The Great Recession Pattern Repeats
Many of the companies that have planned openings this year are focused on value. They range from Dollar General and Dollar Tree, to discount retailers Burlington and Ross Stores, to discount supermarkets Aldi and Lidl. However, specialty retailers are in the mix, including Bath & Body Works from L Brands and Old Navy from Gap.
These retailers have been some of the best in the industry. During L Brands’ fourth quarter, for example, same-store sales at Bath & Body Works were up 22% year-over-year, while they were down 3% at their Victoria’s Secret business. At Gap, Old Navy’s same-store sales increased 7% during the fourth quarter, while its namesake brand posted a 6% drop.

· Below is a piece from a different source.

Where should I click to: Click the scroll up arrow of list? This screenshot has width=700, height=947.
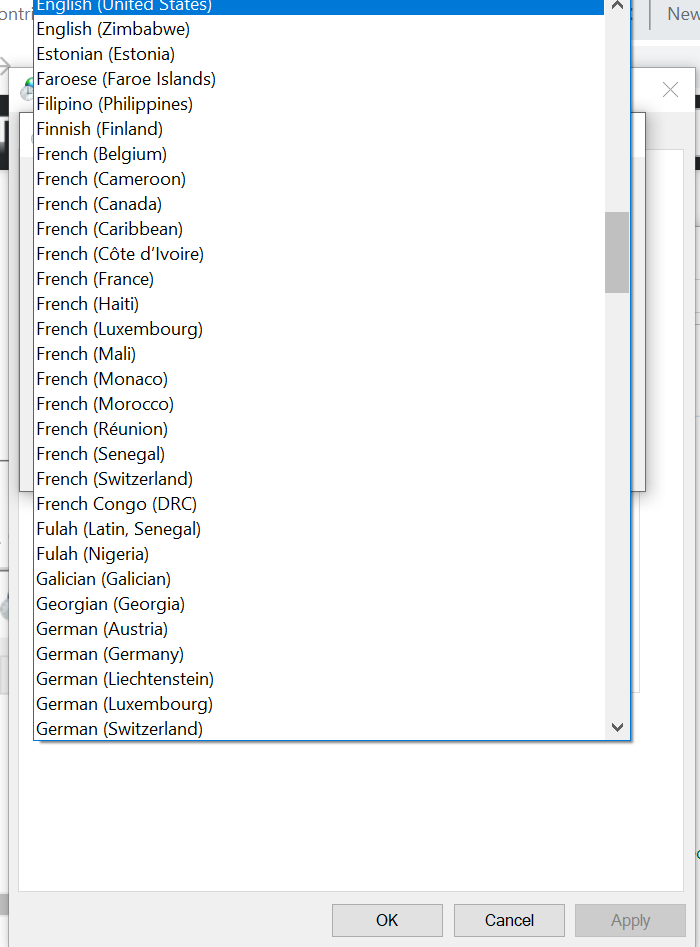point(617,6)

Dozens of Gap and Victoria’s Secret stores will close this year, as both companies invest in expanding their top brands.
Some real estate experts say the growth is reminiscent of what the industry witnessed coming out of the Great Recession. Retailers’ confidence shines as they map out more stores – both inside and outside of shopping malls.

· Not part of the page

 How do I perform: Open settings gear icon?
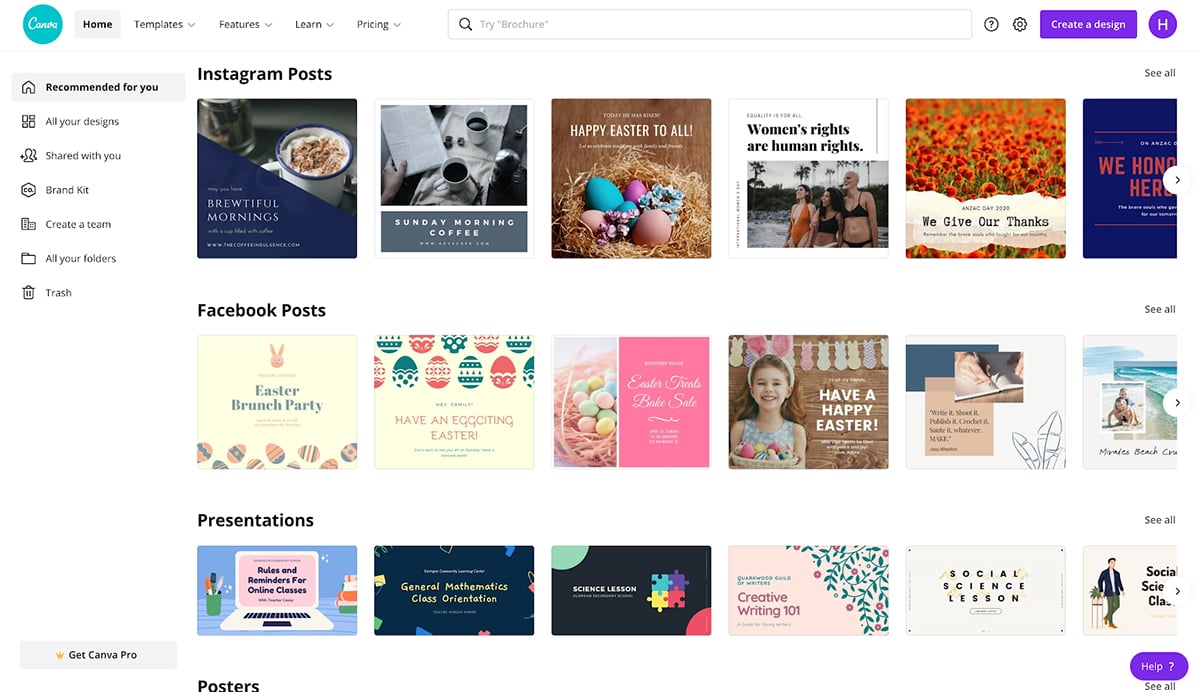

“We are very excited about the shopping centers,” American Eagle Outfitters CEO Jay Schottenstein said during an earnings conference call in early March. “This is probably the best opportunity for us to choose new locations that are offered to us … at affordable rents for us.”
American Eagle plans to open about 60 locations this year under the Aerie banner, which is its brand of underwear and lingerie for teens and young women. Twenty-five to 30 of those new stores will be branded Offline by Aerie, an athleisure line that the company debuted last summer.
Time to experiment
Part of the activity is a consequence of the experimentation that is spreading throughout the industry. Take Burlington stores as an example. It is opening a handful of smaller form factor prototypes that it hopes to scale in the future.

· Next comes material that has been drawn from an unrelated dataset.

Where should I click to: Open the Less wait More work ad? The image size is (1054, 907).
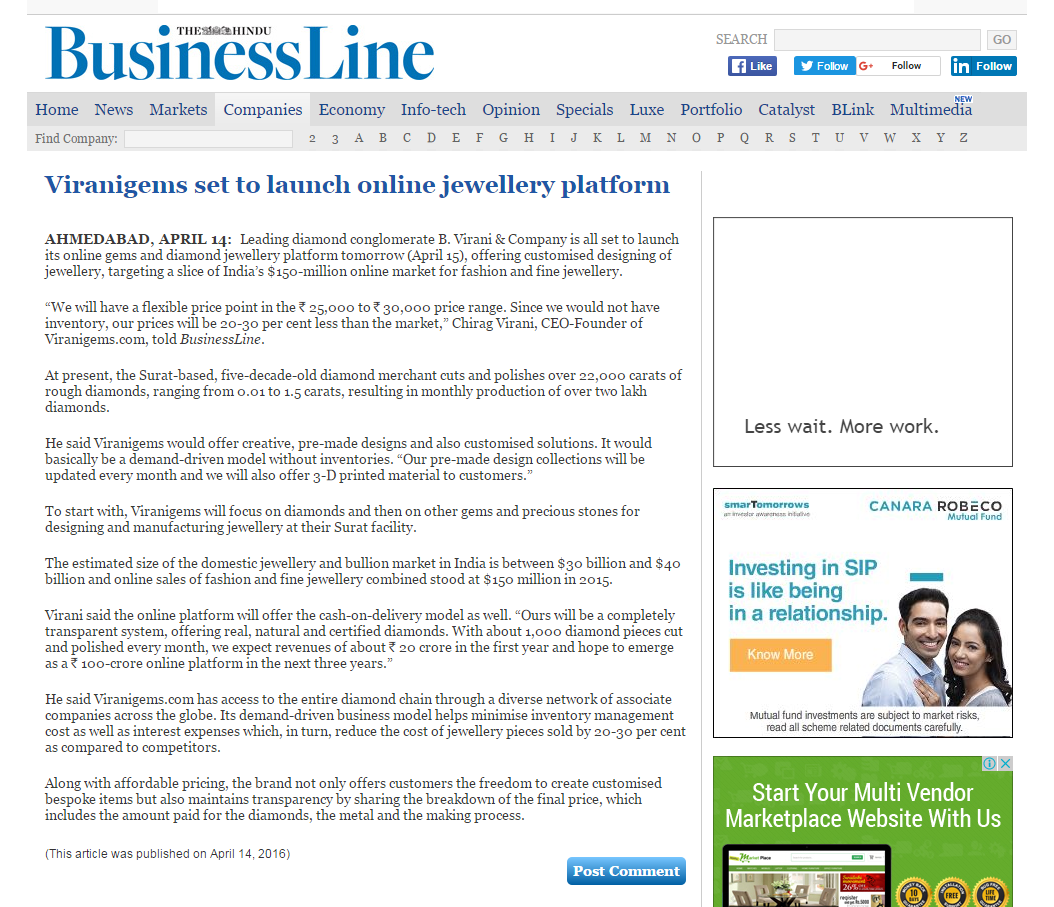coord(862,342)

It’s planning to open 75 net new stores this year, 18 of which were previously planned 2020 openings that were delayed by the pandemic. About a third of the new stores will be smaller, at about 25,000 square feet, compared to their typical location of 50,000 to 80,000 square feet, the company said.
“This is going to be a great year for experimentation,” said Deborah Weinswig, founder and CEO of Coresight Research. “With landlords, there has always been this friction, as they have tried to extract as much rent as possible from tenants. Of course, that’s their job. But I think it actually hurt innovation.”
This year, Weinswig expects companies to test everything from smaller-format stores to so-called dark stores that serve solely as hubs for shoppers to pick up orders online. Experimentation could come in other ways as well. Nordstrom, for example, is testing live streaming shows that can be purchased.
“It’s a tenant market right now,” said Perry Mandarino, director of restructuring and co-director of investment banking at B. Riley FBR. “I’ve seen examples of short-term leases with easy exits, and decent prices are absolutely available.”
However, not all retailers firmly believe that Americans will return to stores so quickly.
“In two years, when the market looks back on me, I will be seen as visionary or slow to change,” Lands’ End CEO Jerome Griffith said in an interview. Lands’ End currently has only 31 stores of its own and does not plan to increase that number but is channeling investments into e-commerce.
“I’m not optimistic about foot traffic in stores,” Griffith said. “People will be doing things, people will be out, but it will be things like going to restaurants and bars, going to the movies, going to sporting events, going to concerts. But I’m taking a very cautious approach in our stores.”
“We have stopped the expansion of the stores,” he said. “Whereas, two years ago, I would have told you that it will be a big part of our growth strategy.”